Nos tomamos la seguridad de los datos muy en serio y, como socio Premium de Google, estamos obligados a cumplir numerosas normas de seguridad. Además, entre nuestros clientes se encuentran instituciones financieras, hospitales y empresas de la lista Fortune 500 que nos exigen procesos de seguridad de alta gama.

El enfoque general de la seguridad sigue la metodología EBIOS (el principal método utilizado en Francia)

El enfoque para evitar el acceso no autorizado a los datos de nuestros clientes se basa en los siguientes principios:

Fuentes de riesgo

Se atiende a las 3 principales fuentes de riesgo:

  • Personas internas: Empleados y contratistas
  • Personas externas: Proveedores, competidores, terceros autorizados…
  • Fuentes no humanas: Virus, desastres naturales, materiales inflamables…

Activos

Hardware

Los datos se alojan exclusivamente en servidores seguros, proporcionados por Google Cloud(Google Compute Platform Infrastructure) y los datos nunca transitan por otros tipos de hardwares (USB, CDs, teléfonos móviles, ordenadores locales, etc.).

Bases de datos

Las bases de datos que alojan los datos de nuestros clientes están aseguradas y protegidas con contraseña dentro de la red.
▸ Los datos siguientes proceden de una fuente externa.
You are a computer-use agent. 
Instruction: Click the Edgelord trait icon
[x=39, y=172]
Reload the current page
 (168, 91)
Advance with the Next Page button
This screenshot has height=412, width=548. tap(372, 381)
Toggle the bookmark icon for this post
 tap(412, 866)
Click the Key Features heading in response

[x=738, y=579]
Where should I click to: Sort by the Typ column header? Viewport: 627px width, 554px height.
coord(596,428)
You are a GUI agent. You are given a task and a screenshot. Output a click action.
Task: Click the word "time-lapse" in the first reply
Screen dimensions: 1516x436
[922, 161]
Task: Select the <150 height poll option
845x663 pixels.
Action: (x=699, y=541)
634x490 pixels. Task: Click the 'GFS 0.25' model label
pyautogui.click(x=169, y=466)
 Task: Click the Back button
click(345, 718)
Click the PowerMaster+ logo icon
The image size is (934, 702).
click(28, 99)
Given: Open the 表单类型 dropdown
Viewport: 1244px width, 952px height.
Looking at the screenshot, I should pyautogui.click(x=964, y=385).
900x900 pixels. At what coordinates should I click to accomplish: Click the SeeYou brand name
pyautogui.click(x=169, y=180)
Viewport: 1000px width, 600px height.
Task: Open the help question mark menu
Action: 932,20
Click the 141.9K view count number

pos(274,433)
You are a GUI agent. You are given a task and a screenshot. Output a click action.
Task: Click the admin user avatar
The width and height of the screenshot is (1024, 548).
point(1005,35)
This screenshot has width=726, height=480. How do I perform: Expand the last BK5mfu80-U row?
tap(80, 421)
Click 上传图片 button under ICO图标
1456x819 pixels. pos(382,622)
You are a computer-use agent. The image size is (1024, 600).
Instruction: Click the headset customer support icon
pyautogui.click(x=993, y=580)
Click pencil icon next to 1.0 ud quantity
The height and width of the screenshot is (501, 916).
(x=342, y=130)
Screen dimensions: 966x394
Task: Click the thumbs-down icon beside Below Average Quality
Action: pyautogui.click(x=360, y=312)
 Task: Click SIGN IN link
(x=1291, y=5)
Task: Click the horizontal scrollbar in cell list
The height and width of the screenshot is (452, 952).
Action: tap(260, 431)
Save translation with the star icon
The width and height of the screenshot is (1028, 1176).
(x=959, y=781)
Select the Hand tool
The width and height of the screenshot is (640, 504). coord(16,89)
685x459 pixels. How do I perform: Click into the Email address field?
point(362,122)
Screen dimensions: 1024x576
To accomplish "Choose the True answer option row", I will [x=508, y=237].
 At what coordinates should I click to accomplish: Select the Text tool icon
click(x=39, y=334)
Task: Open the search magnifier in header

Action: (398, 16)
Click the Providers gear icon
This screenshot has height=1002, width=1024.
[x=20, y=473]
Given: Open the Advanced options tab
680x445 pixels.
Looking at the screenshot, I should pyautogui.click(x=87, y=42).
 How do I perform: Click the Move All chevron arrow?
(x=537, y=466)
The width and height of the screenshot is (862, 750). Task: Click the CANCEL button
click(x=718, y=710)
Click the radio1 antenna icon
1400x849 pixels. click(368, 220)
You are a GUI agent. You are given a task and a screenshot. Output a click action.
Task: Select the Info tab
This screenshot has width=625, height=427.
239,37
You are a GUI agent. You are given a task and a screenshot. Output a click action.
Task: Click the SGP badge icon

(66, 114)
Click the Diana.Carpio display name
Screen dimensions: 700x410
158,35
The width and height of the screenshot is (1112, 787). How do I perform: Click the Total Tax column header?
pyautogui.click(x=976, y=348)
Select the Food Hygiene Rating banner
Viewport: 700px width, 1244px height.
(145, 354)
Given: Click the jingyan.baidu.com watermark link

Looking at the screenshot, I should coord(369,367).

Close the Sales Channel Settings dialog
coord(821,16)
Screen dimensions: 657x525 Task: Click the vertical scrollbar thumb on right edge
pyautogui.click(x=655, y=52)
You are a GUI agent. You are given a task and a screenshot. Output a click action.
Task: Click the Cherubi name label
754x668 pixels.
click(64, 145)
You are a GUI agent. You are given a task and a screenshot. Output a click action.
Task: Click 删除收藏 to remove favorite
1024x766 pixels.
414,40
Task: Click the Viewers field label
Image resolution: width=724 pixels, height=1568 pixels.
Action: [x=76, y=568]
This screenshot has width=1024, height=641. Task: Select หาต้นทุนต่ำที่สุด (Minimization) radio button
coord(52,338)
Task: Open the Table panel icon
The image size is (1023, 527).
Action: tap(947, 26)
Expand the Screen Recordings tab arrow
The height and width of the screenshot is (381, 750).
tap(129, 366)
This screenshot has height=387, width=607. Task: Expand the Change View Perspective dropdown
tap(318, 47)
Sólo los directores/jefes de equipo tienen acceso a los datos en directo. Los desarrolladores trabajan con datos en fase de preparación y no tienen la posibilidad de acceder a los datos en vivo.

Las contraseñas de la base de datos y de las puertas de enlace están aseguradas en un archivo de cifrado duro que se almacena en un servidor separado y que se utiliza una vez por el servidor en vivo en cada despliegue.


Programas informáticos

Utilizamos un número mínimo de herramientas de terceros (Mongo DB, Zabbix, etc.) y cada instalación de un nuevo software tiene que pasar por un estricto control de seguridad, incluyendo troyanos o spywares. Al igual que en la base de datos, sólo los usuarios que necesitan acceder a estos programas tienen credenciales y autorización para utilizarlos.

Red

Nuestra red está basada exclusivamente en la arquitectura de Google. Tenemos un empleado asignado a tiempo completo a la gestión de la seguridad y los permisos de acceso.
El acceso a la infraestructura (por ejemplo, FTP) está protegido por 4 niveles de restricciones:

  • Cuenta de Google (sólo los ID de correo electrónico de Google aprobados pueden acceder a la plataforma GCP)
  • Autenticación en dos pasos de la cuenta de Google: Los usuarios que se conectan a la infraestructura de GCP tienen que confirmar su identidad mediante la autenticación por SMS.
  • Direcciones IP : Sólo un conjunto de direcciones IP de la lista completa. Los usuarios que trabajan desde casa tienen que comunicar su dirección IP todos los días.
  • Un sistema adicional de autenticación interna en dos pasos, que utiliza el algoritmo de contraseña de un solo uso basado en el tiempo (TOTP; especificado en el RFC 6238) y el algoritmo de contraseña de un solo uso basado en HMAC (HOTP; especificado en el RFC 4226), para autenticar a los usuarios.
  • También se han tomado medidas para evitar DDos o inyecciones SQL.
  • Nuestros empleados también están formados para evitar el phishing o los virus “basados en la nube” (que les piden que se conecten a su cuenta de Google para abrir un archivo, por ejemplo)

Gente

  • Todos los empleados y contratistas son examinados antes de ser contratados. Firman un acuerdo de confidencialidad y se les recuerda periódicamente las medidas de seguridad y privacidad, así como los riesgos y sanciones relacionados con la violación de los datos.
  • El número de usuarios que acceden a los datos de los clientes está estrictamente limitado al personal de seguridad y de gestión.
  • Los equipos de desarrollo y asistencia pueden suplantar a los usuarios y acceder a sus contactos únicamente con fines de solución de problemas y asistencia.
  • Toda la actividad de los servidores y las plataformas se registra y supervisa. Cualquier actividad anormal será detectada inmediatamente (por ejemplo, un empleado que suplante la identidad de varios usuarios del mismo dominio en un corto período de tiempo sin ninguna razón evidente) y tendrá que justificar dicha actividad.